Комлев работал быстро, подсучив до локтей рукава энцефалитки и сбросив телогрейку. От холодной воды руки его мгновенно покраснели, обозначив синий ход вен.
Многояров подумал, что такого вот цвета были руки у его мамы, когда она стирала. И пахли они не мылом, не бельем и даже не горячей водою, а теплым земляничным запахом летних полян. И теперь, когда он возвращается домой, она, как и в детстве, берет в свои ладони его щеки и тянется лицом к его лицу, и руки мамы, худые, с потрескавшейся кожей, с набрякшими, вялыми венами, с резко обозначившимися суставами и сухожилиями, все равно пахнут тем же радостным запахом детства…
В первом шлихе как-то очень крупно и нагло (так подумалось Многоярову) сидело золото. Но и среди этих мутных, невзрачных шелушинок ясно проглядывали его — «многояровские» знаки.

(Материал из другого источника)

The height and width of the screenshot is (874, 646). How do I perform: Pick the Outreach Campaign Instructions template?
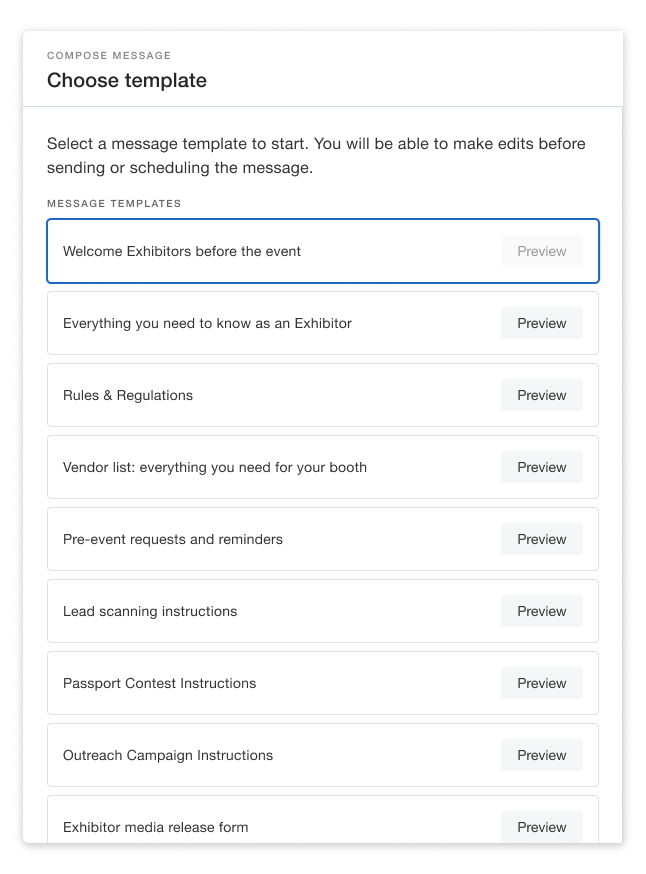click(x=168, y=755)
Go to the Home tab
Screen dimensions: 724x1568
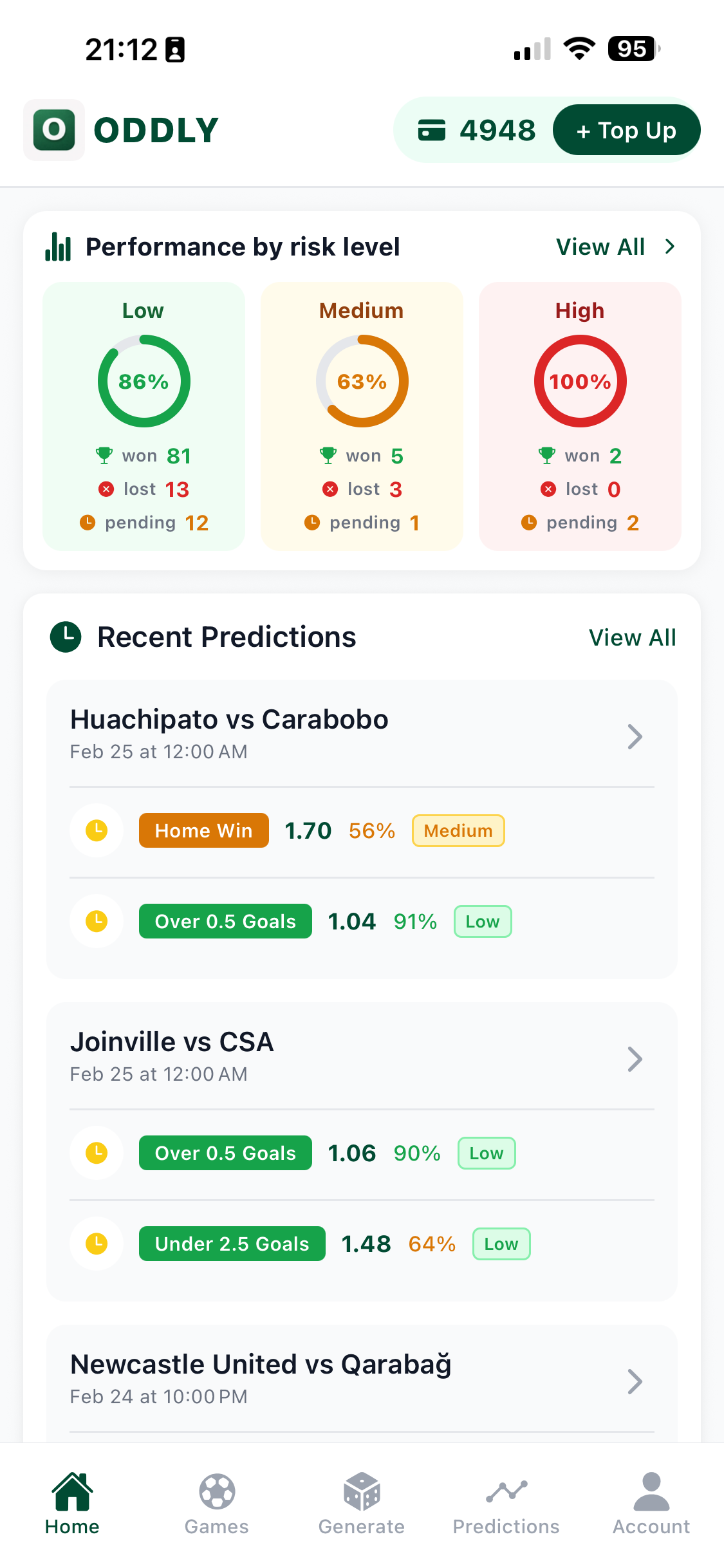point(72,1504)

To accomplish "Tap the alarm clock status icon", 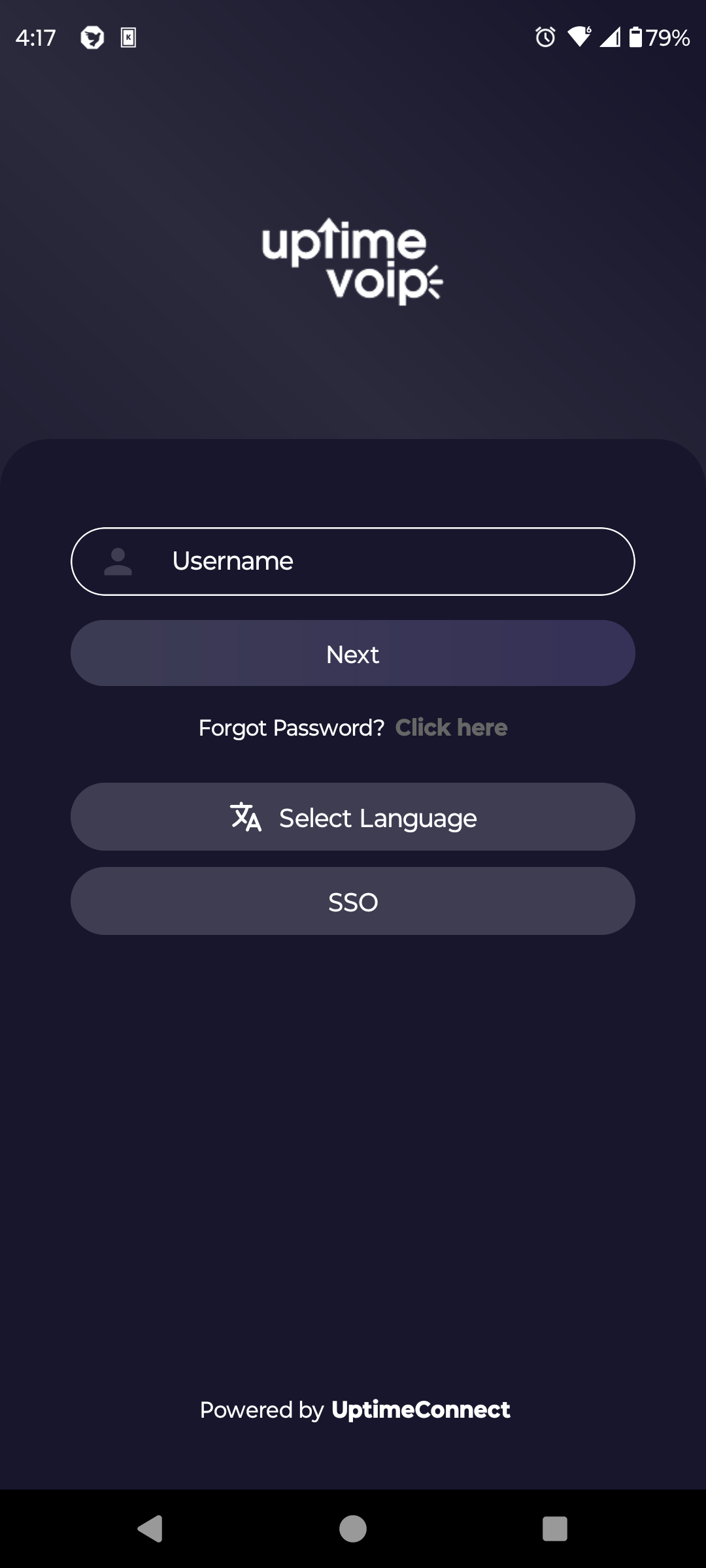I will [545, 37].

— С золотишком вас, Алексей свет Николаич, — сказал Комлев, скалясь и грея за пазухой руки.
— Не в новину, — Многояров улыбнулся. — Разве за этот маршрут не нагляделись на него, разве не шло оно в руки против Лебяжьего душана?..
— Тут, однако, погуще и покрупнее.
— Хорошо. Но не оно мне сейчас нужно.
Комлев аккуратно снял шлих. Разглядывая его, Многояров безразлично ворошил кончиком карандаша золотинки.
Второго шлиха он дожидаться не стал и ушел вверх по ручью, неслышным и легким шагом.
Комлев, собравшийся было идти к следующей точке, неторопливо снял с плеч вещмешок, постоял еще для верности, послушал тайгу, низко наклонился лицом над ручьем, улавливая по воде дальние звуки и шорохи, потом снова набрал породы из того же, что и при Многоярове, бочага и начал ее мыть.
В новом шлихе золото сидело еще гуще. Хоронясь за тоненькие чешуйки и песчинки, будто пугаясь света, плутался рыжий «тараканчик» — крохотный самородок.